Un rectorat c'est beau. Beau comme une tour de verre rongée de galeries tortueuses. On s'y hisse dans des puits de pédagogie creusés par des vers au teint pale presque transparent. On aime à fourmiller sous des montagnes de paperasses tamponnées à l'encre rouge, et qui rendent du même coup la tour de cristal, parfaitement opaque.
Z fait partie de ces jeunes profs qui arrivent. Il sait que derrière les vitres du rectorat deux mille yeux le regardent, le scrutent, le jaugent, l'évaluent. Il sait que pour l'enseignement, il n'est pas vraiment au point. Mais il a confiance. Il sait qu'il grandira.
En croisant un inspecteur moulé dans un costume de contrôleur SNCF, allant d'un pas vif qui rase les murs, et, qui contrebalance avec grâce la charge d'une serviette en cuir lourde d'éloges et de blâmes, il ne doute pas que ce dernier, fût à ses débuts aussi, un glandeur incompétent que l'institution a su fondre, couler et polir dans sa forge.
Z, à l'image des autres s'était dit après une journée de gueule de bois : "Je change de filière : finie la galère avec les potes, j'ai décidé d'être un professeur ! Moi aussi, je veux devenir un maître !"
Et ce sont ces grandes résolutions, légères mais pleines d'espérances, qu'il vient depuis, porter au rectorat. Z y entre et accélère le pas. Une dame d'aiguillage affolée par le brutal déplacement d'air le hèle alors sans ménagement :
- Hep vous !
- Oui moi ?
- Vous ne savez pas qu'il faut vous annoncer et dire où vous allez ?
Z hésite :
- Non, euh... Oui! Euh... Enfin d'habitude...
Elle renchérit :
- D'habitude ou pas, il faut dire où vous allez.

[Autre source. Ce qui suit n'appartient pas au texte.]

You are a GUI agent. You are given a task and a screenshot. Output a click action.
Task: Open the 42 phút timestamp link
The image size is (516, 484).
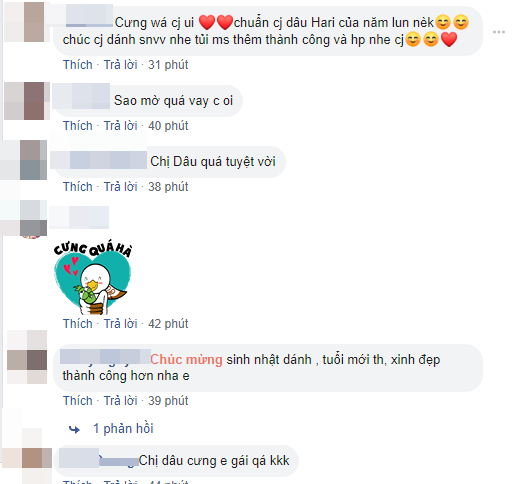pos(168,324)
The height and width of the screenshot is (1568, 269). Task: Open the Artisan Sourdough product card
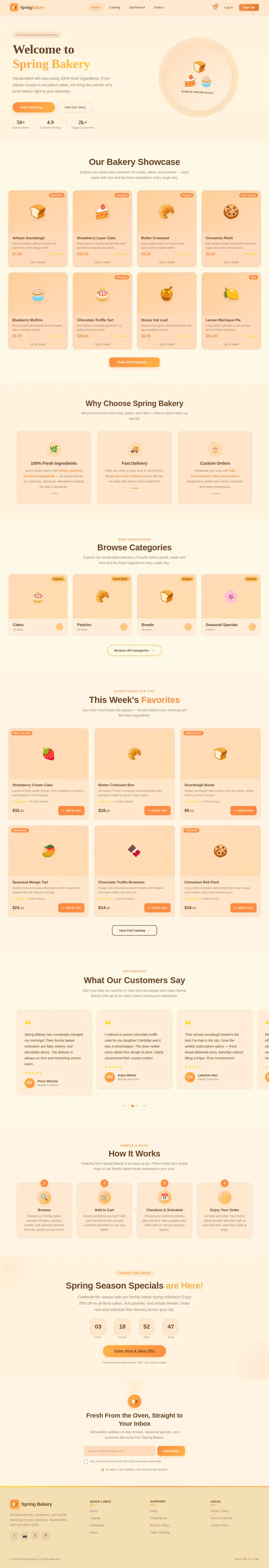(38, 228)
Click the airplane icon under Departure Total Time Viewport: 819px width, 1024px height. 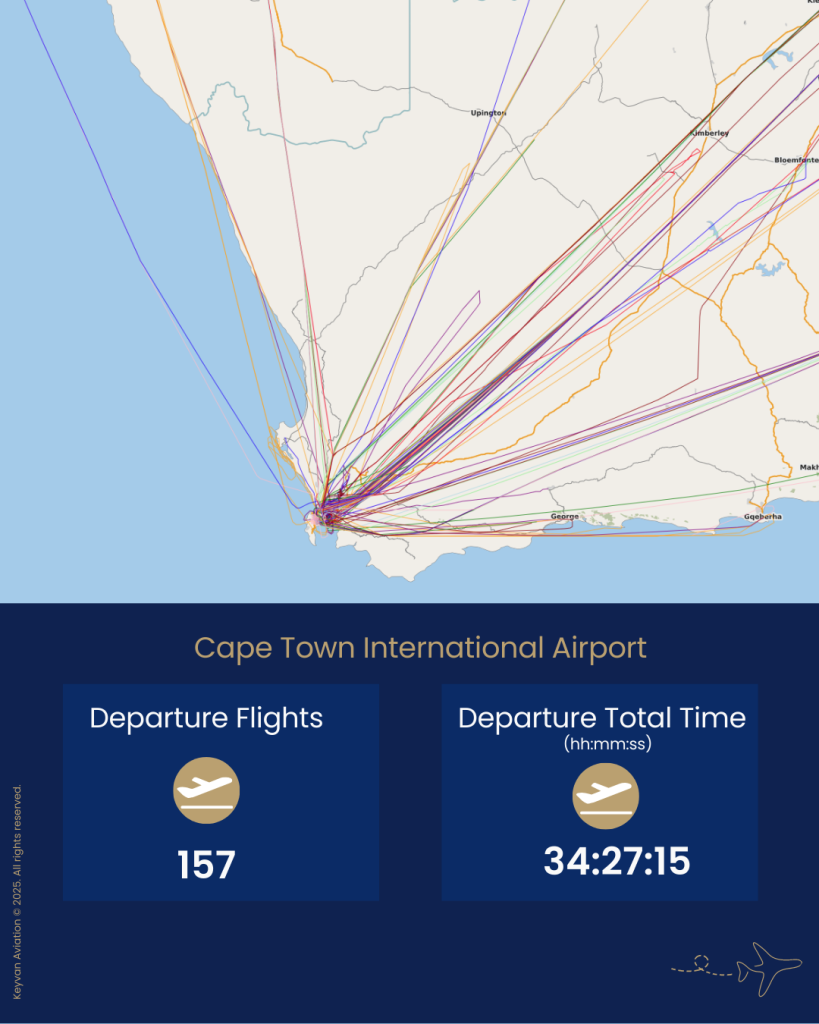click(605, 796)
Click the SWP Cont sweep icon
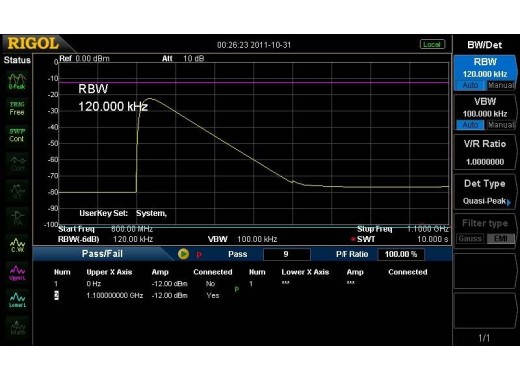Screen dimensions: 520x380 pos(17,135)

Troublé il bafouille encore :
- Eh bien... C'est à dire... Je vais au bureau euh...
Elle le coupe et reprend le plus sèchement qu'elle peut.
- Allez-y.
- Mais en fait, je crois que je ne sais pas où c'est.
Entre agacement et triomphe :
- Mais, dites-moi monsieur, qu'est-ce que vous recherchez ?
La réponse est gémie plus que cinglée, mais finalement un peu tout à la fois :
- Mais du travail, madame ! Je suis en fin de droit, moi !
La dame compatit et dégonfle la voilure, se sentant soumise à des arguments trop terre à terre :
- Pfouit ! Le Bureau des maîtres, le bureau 312, c'est par là.
Mince ! L'ordinateur a mangé la fin de l'histoire : on ne connaîtra donc jamais la fin ! A moins que...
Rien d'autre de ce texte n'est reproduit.